EXERCISE MATERIAL:
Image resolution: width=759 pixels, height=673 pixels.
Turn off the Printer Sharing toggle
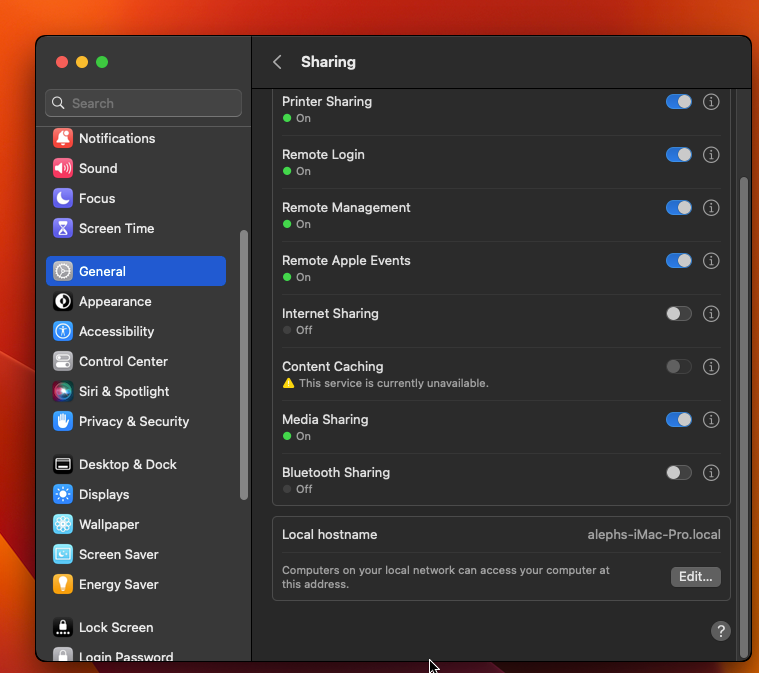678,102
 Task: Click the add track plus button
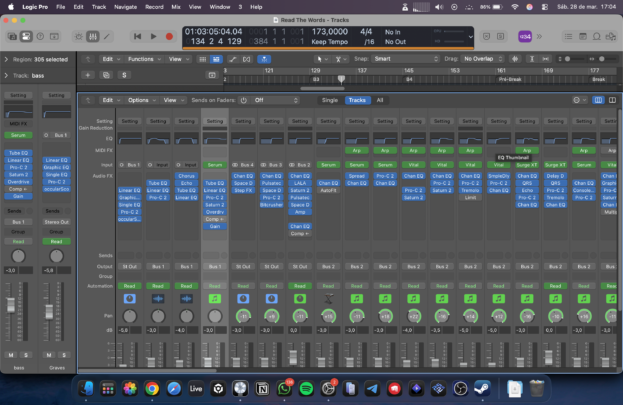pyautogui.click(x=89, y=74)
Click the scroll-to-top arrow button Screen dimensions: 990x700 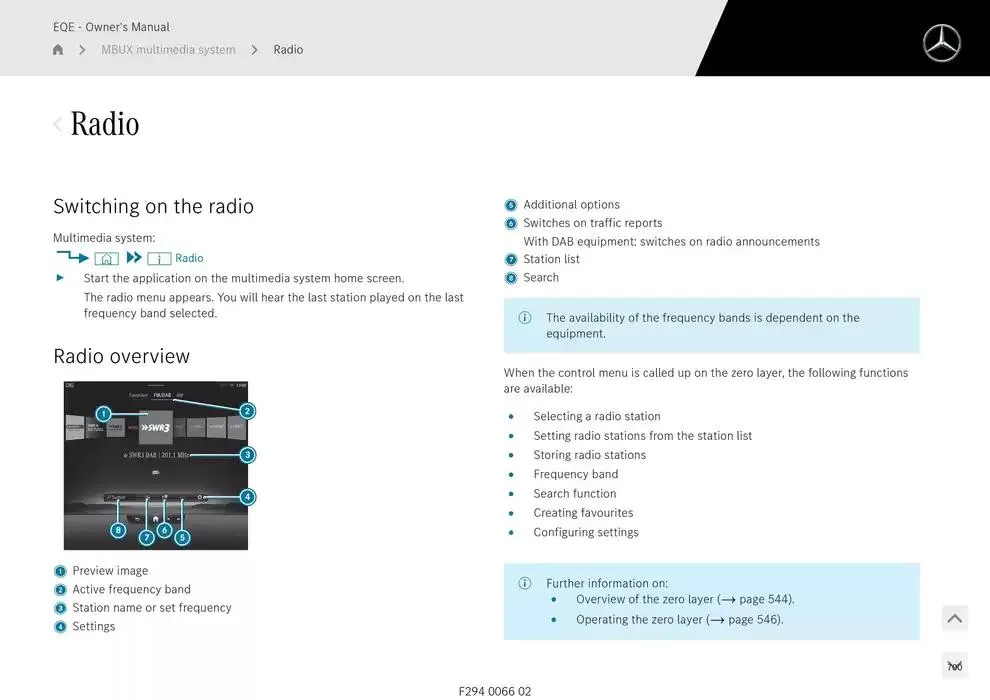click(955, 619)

...

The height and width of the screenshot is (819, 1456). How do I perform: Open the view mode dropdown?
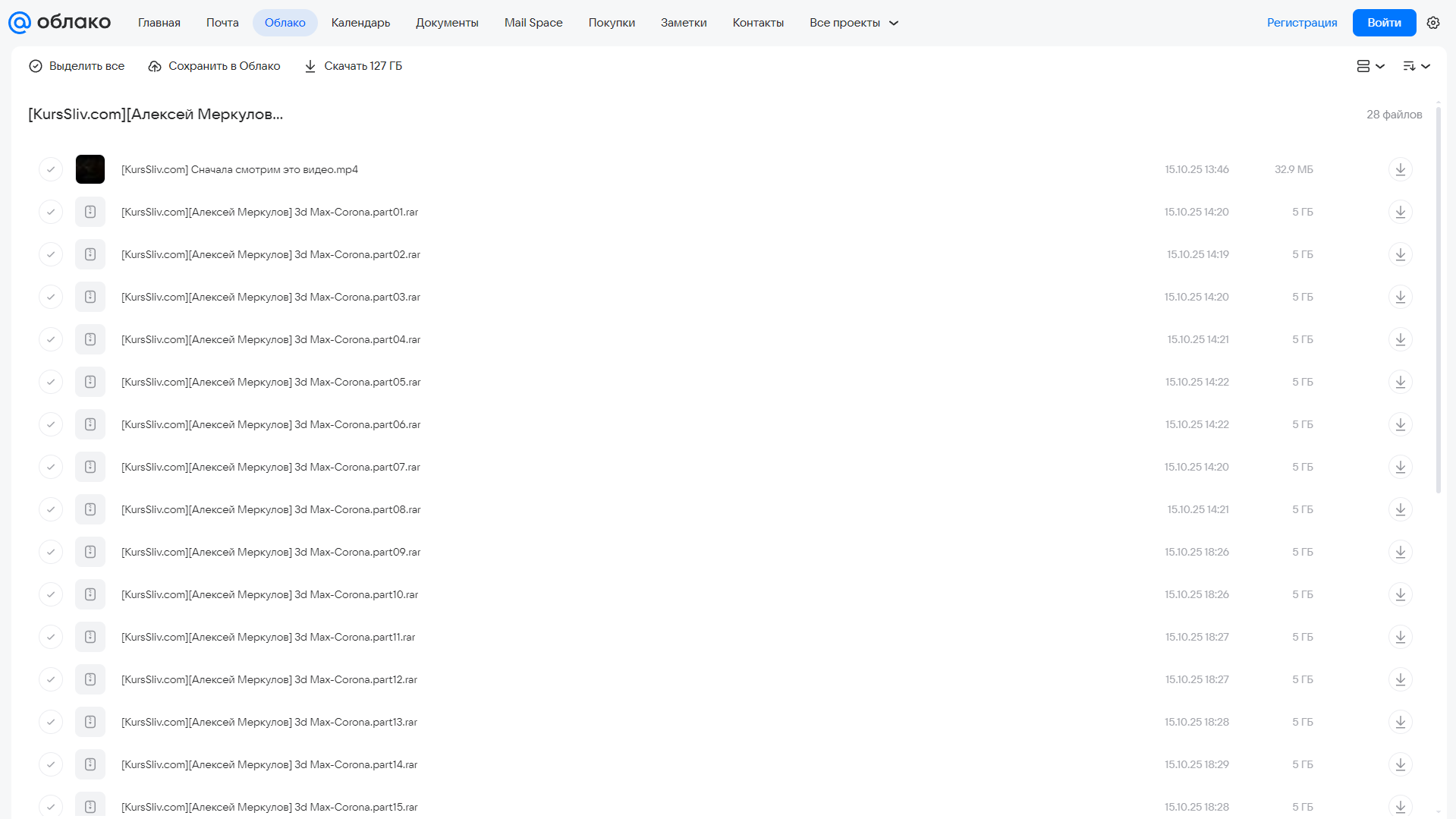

TASK DETAILS:
Say how many lines in the records hold the string "height", please, and add no other words.

SOLUTION FOR THIS TASK:
2